Stored records:
● ● ●

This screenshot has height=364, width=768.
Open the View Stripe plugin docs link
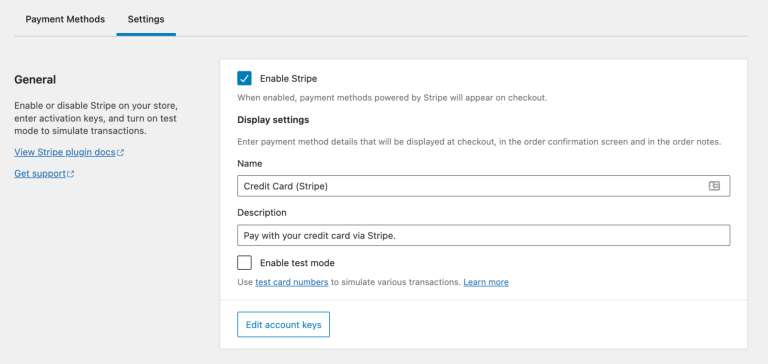(65, 152)
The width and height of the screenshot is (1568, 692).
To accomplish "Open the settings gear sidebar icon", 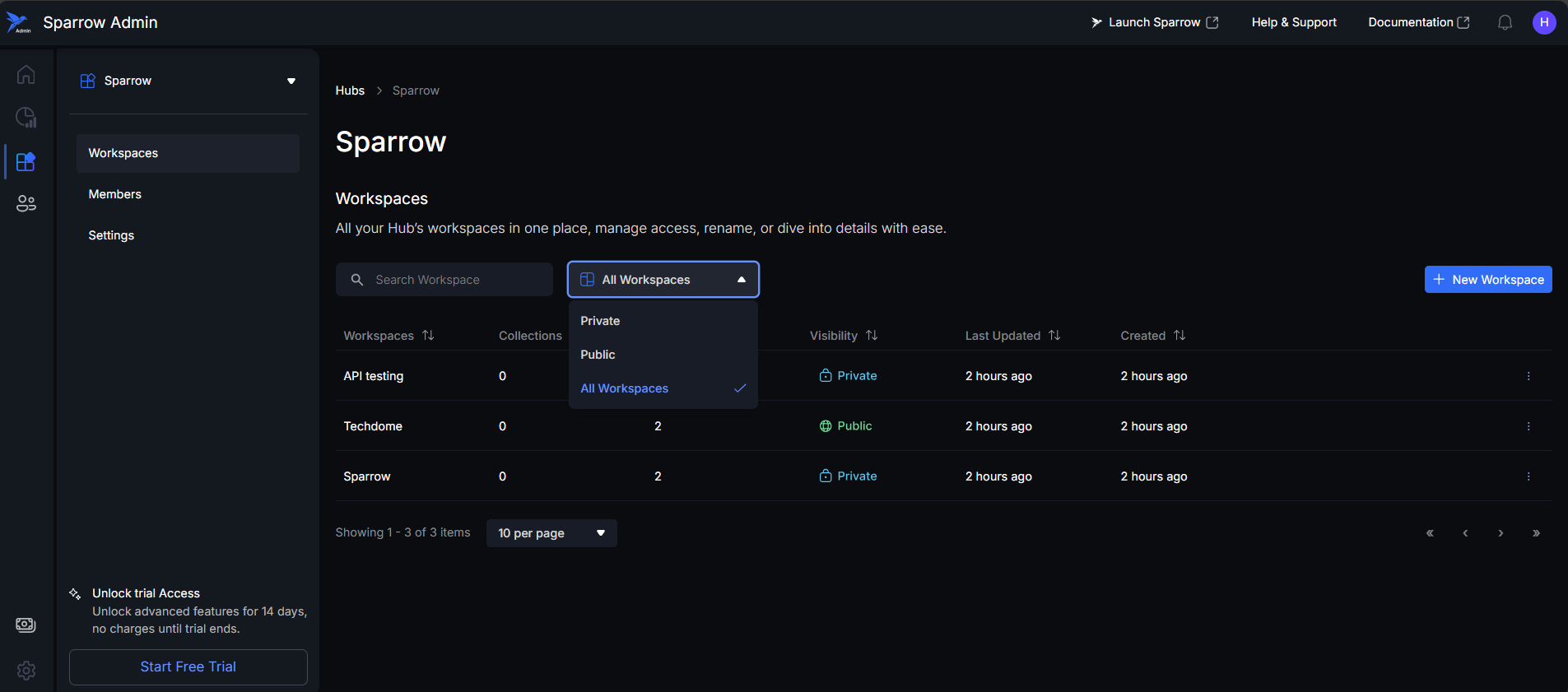I will point(26,671).
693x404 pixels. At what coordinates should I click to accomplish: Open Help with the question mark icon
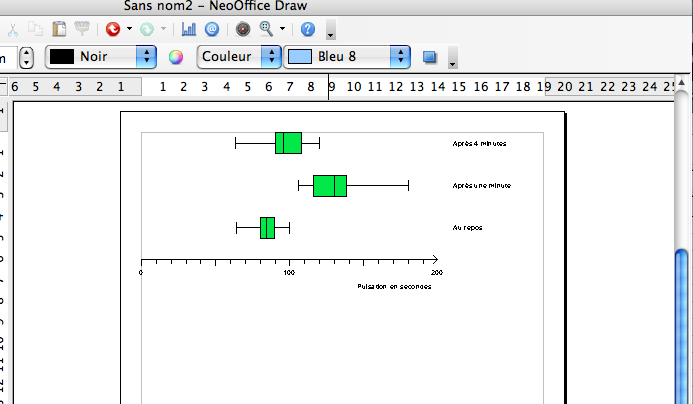[308, 29]
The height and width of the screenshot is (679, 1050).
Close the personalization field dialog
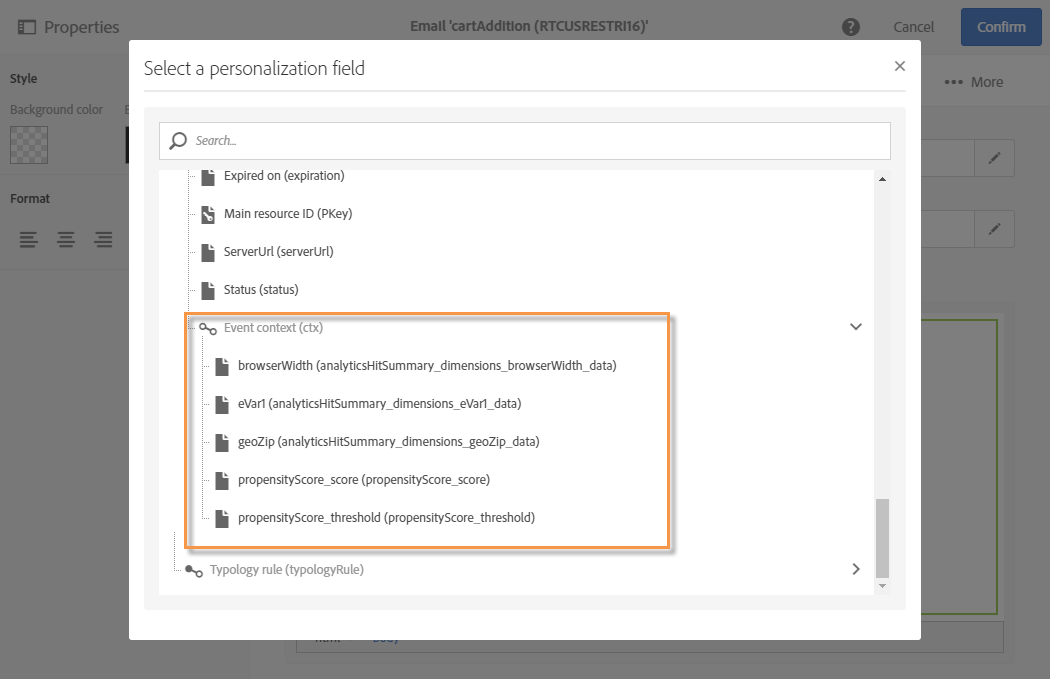pos(899,66)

● ● ●

* Problem description *
Beginning with the line where "The height and" appears, restate word for word every line down to the last one in the data, but keep the pictures out.

* Solved exercise *
The height and width of the screenshot is (679, 1050).
Close the personalization field dialog
pos(899,66)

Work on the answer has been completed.